--- Teks Halaman ---

Monday, November 10, 2014

POROS PERGERAKAN HUKUM ISLAM


SANTRI MENYAPA DUNIA

Oleh : Nurul Fazri

BAB I
A.      Latar Belakang Masalah
Semangat kemajuan seolah tak ada habis – habisnya, mengingat perkembangan zaman yang teramat pesat, membuat semua sektor kehidupan seolah berlomba untuk mengejar prestasi, berbagai aspek juga mulai berkembang, seperti : pendidikan, teknologi, kesehatan dan lain sebagainya. Namun, ada beberapa aspek yang sampai sekarang seolah tidak terlalu dihiraukan, semua hanya berdasar pada penalaran saja.      
Berkembangnya zaman, ternyata tidak serta merta menjadikan seluruh umat islam mengerti akan landasan utama dalam nilai – nilai islam, masih banyak orang lebih percaya terhadap pendapat seorang guru Ngaji, Ustadz, Kyai dan lain sebagainya dalam pencarian sebuah pemecahan masalah. Orang - orang seolah puas dan begitu yakin atas keabsahan pendapat mereka, tanpa berusaha mencari tahu, dari mana sumber yang mereka gunakan untuk memberikan pendapat.
Berdasarkan uraian di atas, makalah ini hendak memaparkan kegelisahan pemakalah seputar kehidupan masyarakat yang seolah membutuhkan sebuah pembenaran sekaligus pengarahan terhadap penjabaran mengenai landasan utama dalam nilai – nilai islam.
 
B.       Rumusan Masalah
1.      Mengapa mayoritas umat islam tetap tidak mengerti dengan landasan utama dalam nilai – nilai Islam ?
2.      Apa sajakah landasan utama dalam nilai – nilai Islam itu ?
3.      Bagaimanakah cara mengarahkan masyarakat agar menjadikan landasan utama dalam nilai – nilai Islam, sebagai solusi terbaik dalam pemecahan masalah ?
 
C.      Tujuan penulisan
1.      Untuk menjelaskan sebab ketidakmengertian umat Islam terhadap landasan utama dalam nilai – nilaai Islam.
2.      Untuk menyebutkan sekaligus menjelasakan apa sajakah landasan ustama dalam nilai – nilai islam itu.
3.      Untuk memaparkan bagaimana caranya mengarahkan masyarakat dalam pengukuhan landasan utama sebagai pedoman hidup msayarakat.

BAB II
POROS PERGERAKAN HUKUM ISLAM

A.      Pengertian Hukum Islam
Secara umum Hukum Islam biasa juga disebut hukum syara’ yang terbagai kedalam lima  bagian[1], yaitu :
1.      Wajib yaitu suatu perkara yang apabila dikerjakan mendapat pahala dan jika ditinggalkan mendapat dosa.
Wajib atau fardhu itu dibagi menjadi dua bagian :
a.       Wajib ‘ain yaitu yang mesti dikerjakan oleh setiap orang yang mukallaf[2] sendiri, seperti shalat yang lima waktu, puasa dan sebagainya.

---

*Soal Tertulis*
Tolong ambil dari makalah tentang hukum Islam di atas bagian yang dimulai pada "3.      Untuk memaparkan" dan berakhir pada "ditinggalkan mendapat dosa.". Salin persis tanpa mengubah satu kata pun.

--- Blok Data ---

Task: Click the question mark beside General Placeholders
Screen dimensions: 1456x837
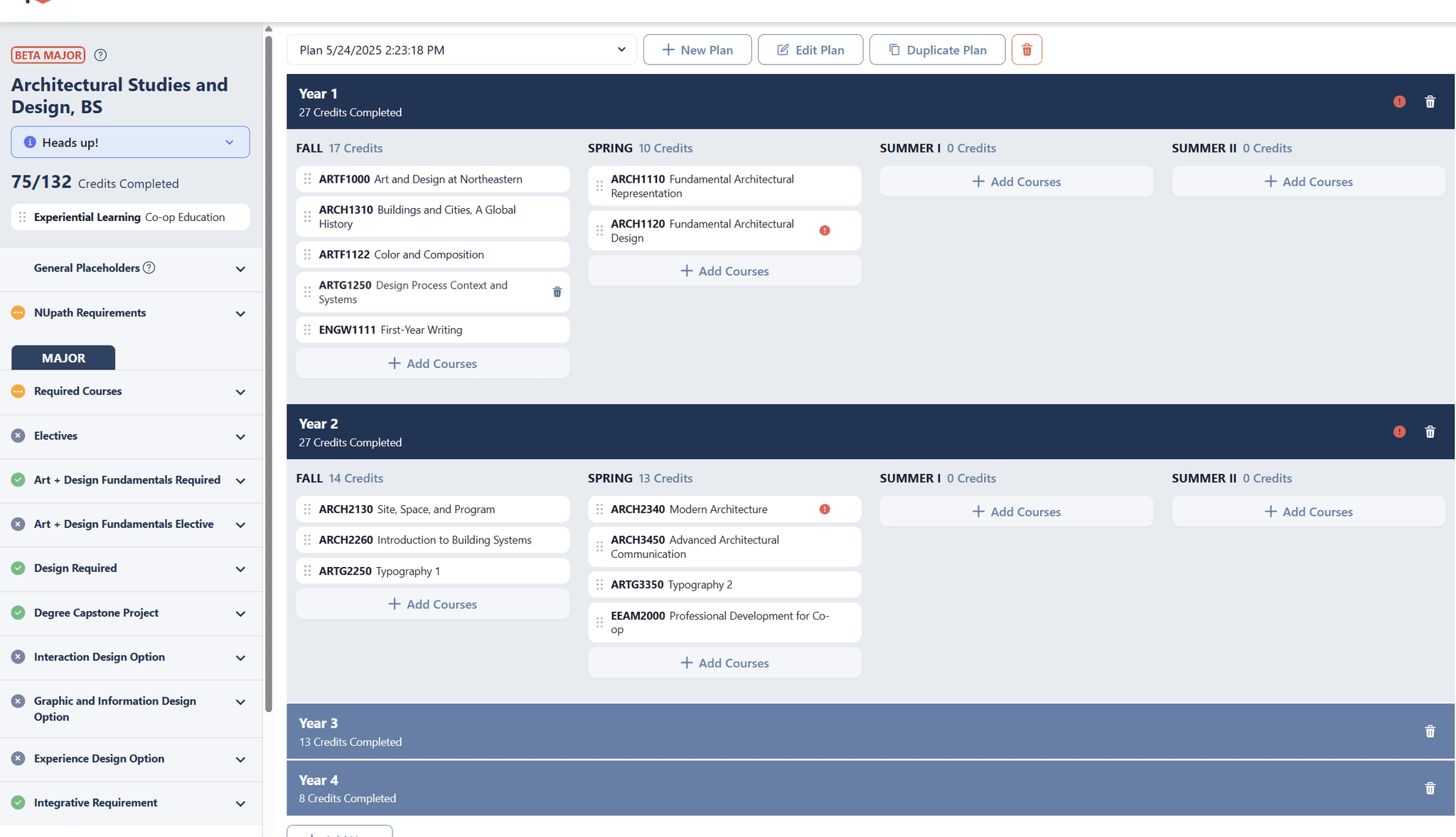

---

*Jawaban Tertulis*
3.      Untuk memaparkan bagaimana caranya mengarahkan masyarakat dalam pengukuhan landasan utama sebagai pedoman hidup msayarakat.

BAB II
POROS PERGERAKAN HUKUM ISLAM

A.      Pengertian Hukum Islam
Secara umum Hukum Islam biasa juga disebut hukum syara’ yang terbagai kedalam lima  bagian[1], yaitu :
1.      Wajib yaitu suatu perkara yang apabila dikerjakan mendapat pahala dan jika ditinggalkan mendapat dosa.